I love my grandson and step grandson for their own selves and personalities, not because they are perpetuating my biological bloodline. They are as much a product of the environment and the upbringing they are sharing as if they were truly full siblings with a common lineage. I cannot explain it any better than that.

But when you take on someone elses child, theres the possibility of them only being in your life for a limited time, usually as long as a relationship lasts, whereas with your own child its unlimited. A similar principle could apply to adoption but to a much lesser extent

Angus 23-11-2010 07:25 PM

Quote:

Originally Posted by Tom (Post 3932719)
But when you take on someone elses child, theres the possibility of them only being in your life for a limited time, usually as long as a relationship lasts, whereas with your own child its unlimited. A similar principle could apply to adoption but to a much lesser extent

Of course, but that could just as easily be said for biological children, where parents, (usually fathers) can become estranged from their children because of divorce etc. The fact that the child is no longer in your life, does not diminish the love felt for that child or the child's love for the absent parent. I would also query the statement "someone else's child" since if there is no "someone else" that would not apply. There are plenty of parents who do not feel the "unlimited" love/time you mention for their own biological children - the fact that someone has given birth to a child does not guarantee they will love that child at all, never mind forever, or that they will always be in that child's life.

Tom4784 23-11-2010 09:01 PM

I've got a very light trigger finger when it comes to infractions and I've found nothing homophobic in this topic, some people are a bit uncomfortable about it but that's not what I'd class as homophobia. Nobody's posted hate at all, not that I'm defending Patrick's ummm......'Logic'.

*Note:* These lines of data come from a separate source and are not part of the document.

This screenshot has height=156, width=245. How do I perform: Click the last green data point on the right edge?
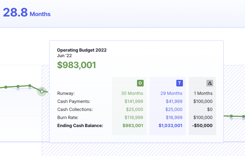click(243, 117)
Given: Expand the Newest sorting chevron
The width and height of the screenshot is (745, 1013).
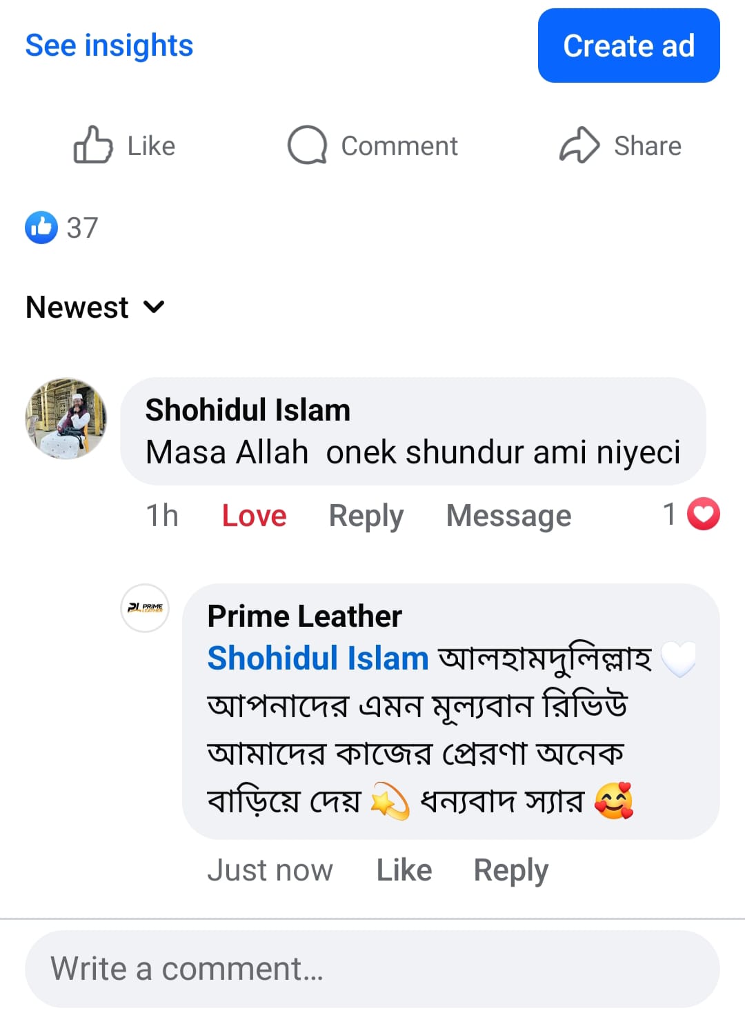Looking at the screenshot, I should point(155,307).
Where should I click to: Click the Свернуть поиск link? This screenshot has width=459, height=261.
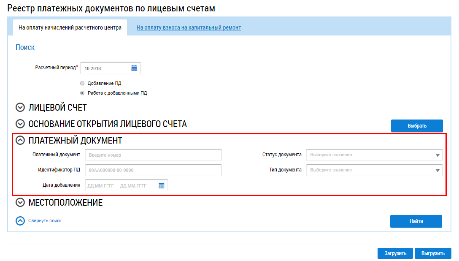(x=45, y=220)

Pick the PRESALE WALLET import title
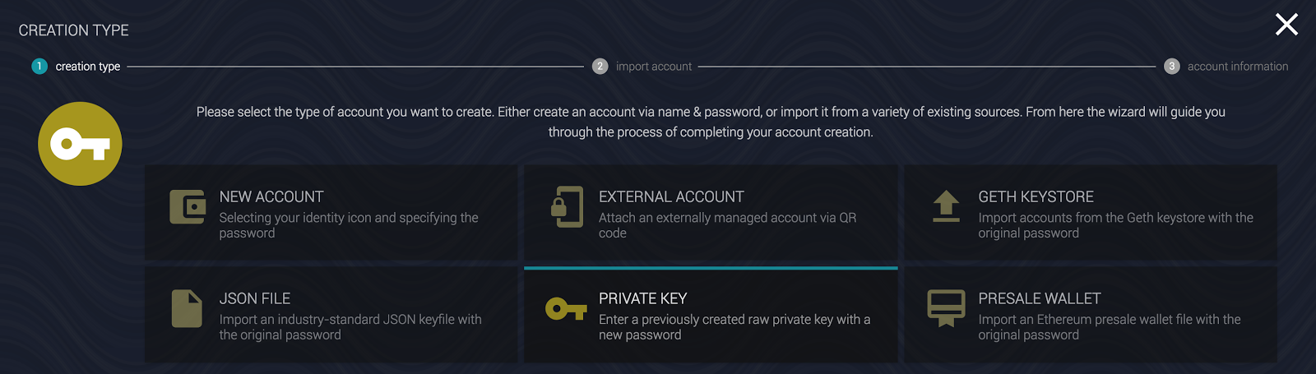click(x=1039, y=298)
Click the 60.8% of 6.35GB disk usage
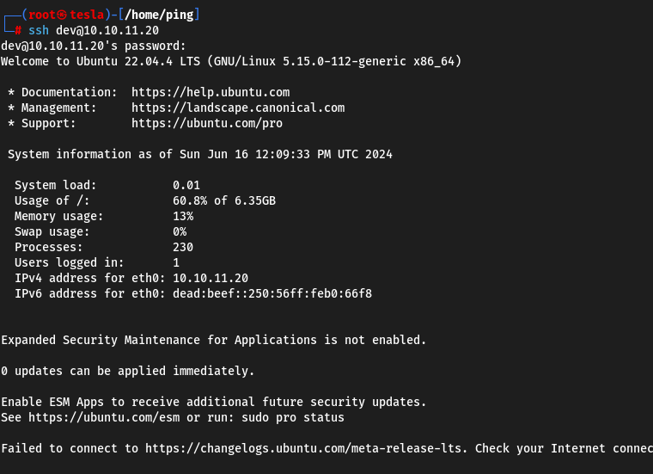 (x=224, y=201)
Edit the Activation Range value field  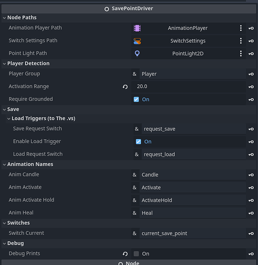188,86
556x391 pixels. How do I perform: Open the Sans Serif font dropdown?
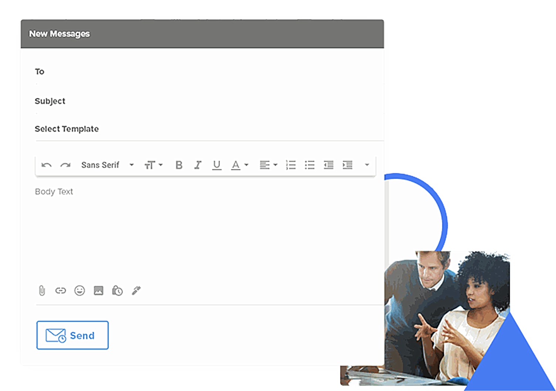107,165
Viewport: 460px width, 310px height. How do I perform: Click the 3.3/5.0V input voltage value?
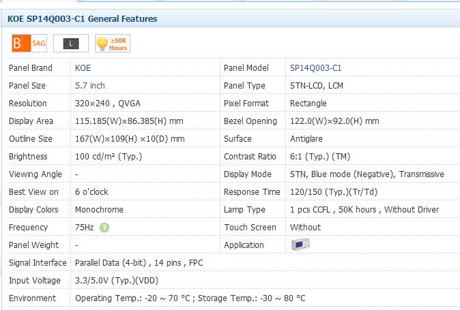[x=117, y=281]
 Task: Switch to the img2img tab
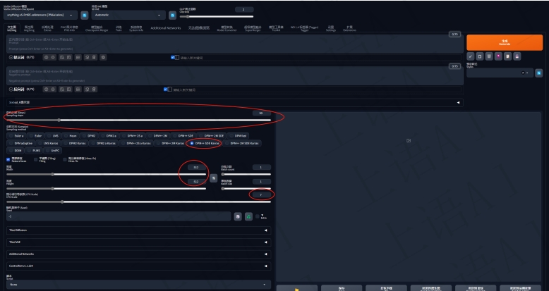(x=29, y=28)
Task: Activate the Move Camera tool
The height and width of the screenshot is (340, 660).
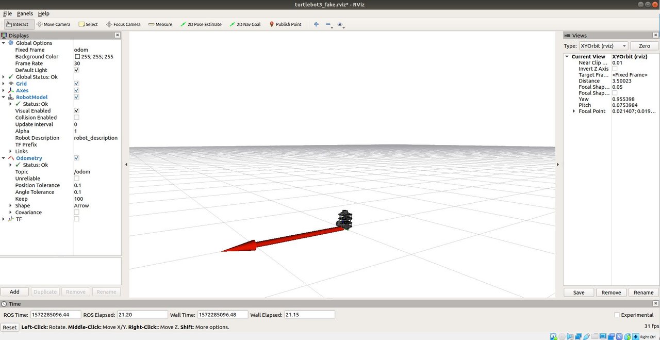Action: pos(54,24)
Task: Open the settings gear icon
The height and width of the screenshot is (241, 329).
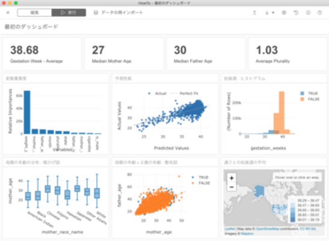Action: tap(284, 13)
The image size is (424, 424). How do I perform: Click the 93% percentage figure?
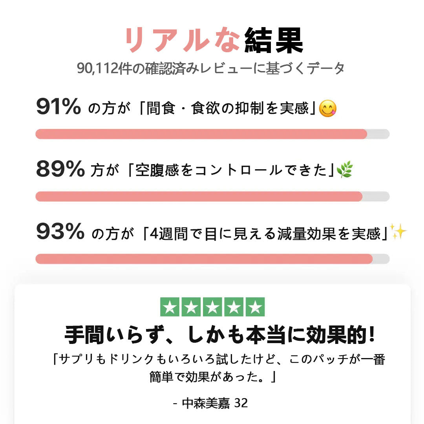click(60, 232)
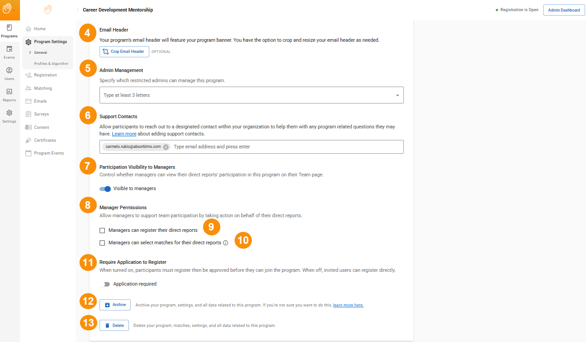
Task: Click the Events calendar icon
Action: pyautogui.click(x=9, y=49)
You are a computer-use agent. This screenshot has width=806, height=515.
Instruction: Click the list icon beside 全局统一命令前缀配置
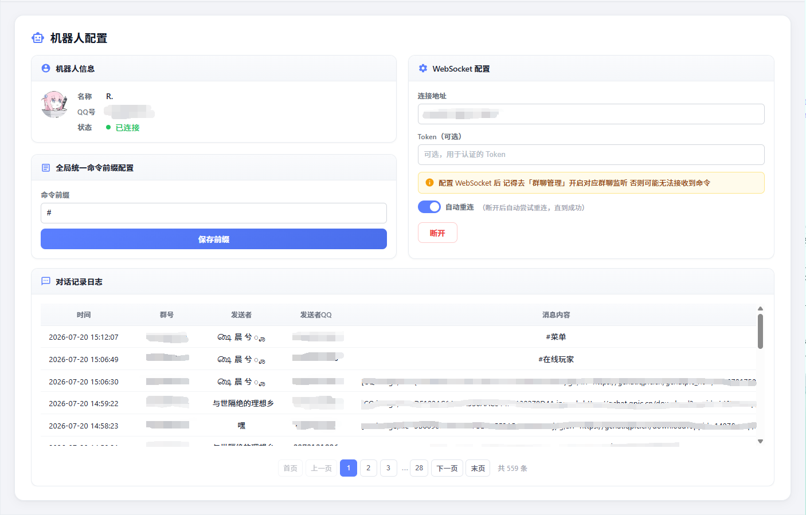(46, 168)
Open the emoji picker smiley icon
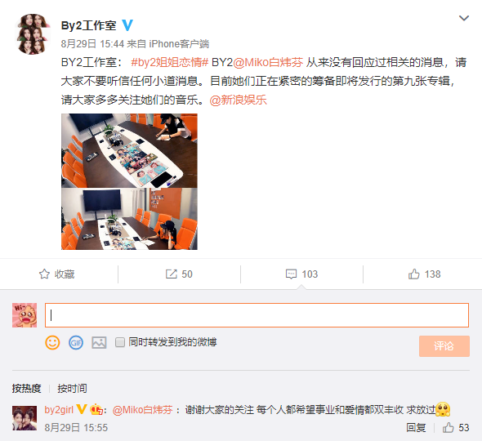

As for the nature vs nurture argument, I struggle to believe sexuality isn't genetic. If it was based on how a child is raised then why are some kids gay but others aren't if they're raised in the same household? I think, given how easy it would be to find a pattern for the nurture side of the argument, that the lack of a solid pattern is telling. It's all down to genetics I think, a factor no one can control, decide or influence.

Stu 23-11-2010 09:14 PM

Believe him. His actually the Kim Jong-Il of the moderating world.

fruit_cake 23-11-2010 09:48 PM

Quote:

Originally Posted by Dezzy (Post 3933263)
As for the nature vs nurture argument, I struggle to believe sexuality isn't genetic. If it was based on how a child is raised then why are some kids gay but others aren't if they're raised in the same household? I think, given how easy it would be to find a pattern for the nurture side of the argument, that the lack of a solid pattern is telling. It's all down to genetics I think, a factor no one can control, decide or influence.

I read that there are two types of hand, Masculine and Feminine.. men tend have longer ring fingers than index fingers whereas women tend to have longer or equal index fingers than ring fingers

http://www.gay-males.org/beachbum/ne...dar/digits.jpg

the one on the left is typical of a man, the one on the right of a woman..

apparently if you have the incorrect pattern it means you are far far more likely to be homosexual

Stu 23-11-2010 09:51 PM

My ring fingers are bigger than my index ones so I can confirm that I have the bitch hands. I'm bi though. But a bit girly in the brain. Movies make me cry, and I own a pair of leather pants which I enjoy wearing when mixing vodka with alcopop.